Francisco insiste na ideia de evitar a culpabilização das pobres pela sua condição, considerando que este discurso coloca em causa “o próprio conceito de democracia”.
“Servir eficazmente os pobres incita à acção e permite encontrar as formas mais adequadas para levantar e promover esta parte da humanidade, demasiadas vezes anónima e sem voz, mas que em si mesma traz impresso o rosto do Salvador que pede ajuda”, refere.
A mensagem do Papa foi assinada, simbolicamente, a 13 de Junho, dia da festa litúrgica de Santo António.
O texto conclui-se com votos de que este Dia Mundial dos Pobres se afirme cada vez mais na Igreja Católica, levando a “um movimento de evangelização”. “Não podemos ficar à espera que batam à nossa porta”, assinala Francisco.
No texto, o Papa evoca a figura do padre Damião de Veuster, “Santo apóstolo dos leprosos”, que com eles viveu e morreu na ilha de Molokai: “O seu testemunho é muito actual nestes nossos dias, marcados pela pandemia de coronavírus: com certeza a graça de Deus está em acção no coração de muitas pessoas que, sem dar nas vistas, se gastam concretamente partilhando o destino dos mais pobres”.
CONTRA O AUMENTO DA FOME
No mesmo dia, o Papa alertou para o aumento da fome no mundo, durante a pandemia, apelando a um sistema alimentar global “capaz de resistir a crises futuras”.
Numa carta dirigida à 42ª sessão da Conferência da FAO (Fundo das Nações Unidas para a Alimentação e a Agricultura), que decorria em Roma, Francisco pede à comunidade internacional que desenvolva os esforços necessários para “alcançar a autonomia alimentar, tanto através de novos modelos de desenvolvimento e consumo, quanto através de formas de organização comunitária que preservem os ecossistemas locais e a biodiversidade”.
A crise provocada pelo Covid-19, indica a mensagem, deve ter como resposta, entre outras, a promoção de “uma agricultura sustentável e diversificada” que leve em conta “o papel precioso da agricultura familiar e das comunidades rurais”.
Francisco observa que são “exactamente aqueles que produzem alimentos que sofrem com a falta ou escassez” dos mesmos, sublinhando que “três quartos dos pobres do mundo” dependem principalmente da agricultura, mas estão afastados “dos mercados, da propriedade da terra, dos recursos financeiros, das infraestruturas e das tecnologias”.

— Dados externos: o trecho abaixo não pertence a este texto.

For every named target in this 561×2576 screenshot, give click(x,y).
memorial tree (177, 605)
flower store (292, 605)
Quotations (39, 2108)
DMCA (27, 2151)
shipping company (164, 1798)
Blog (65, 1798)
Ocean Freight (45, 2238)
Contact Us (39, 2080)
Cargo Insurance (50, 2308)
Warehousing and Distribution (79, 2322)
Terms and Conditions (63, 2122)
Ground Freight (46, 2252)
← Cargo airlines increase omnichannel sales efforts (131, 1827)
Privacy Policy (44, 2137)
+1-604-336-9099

Dirigindo-se aos participantes na 42ª sessão da Conferência da FAO, o Papa alerta que o número de pessoas “em risco de insegurança alimentar aguda” atingiu o seu máximo em 2020, um quadro que “pode piorar no futuro para milhões de pessoas”.
A mensagem propõe a aposta numa Economia mais humana, “ancorada no bem comum, amiga da ética e respeitadora do Meio Ambiente”. “O desenvolvimento de uma economia circular, que garanta recursos para todos, incluindo as gerações futuras, e promova o uso de energias renováveis é vantajoso”, aponta.
O Papa deixa votos de que a situação pandémica ajude a humanidade a tirar lições para o futuro. “Aproveitemos esta provação como uma ocasião para preparar o amanhã para todos, sem descartar ninguém”, conclui.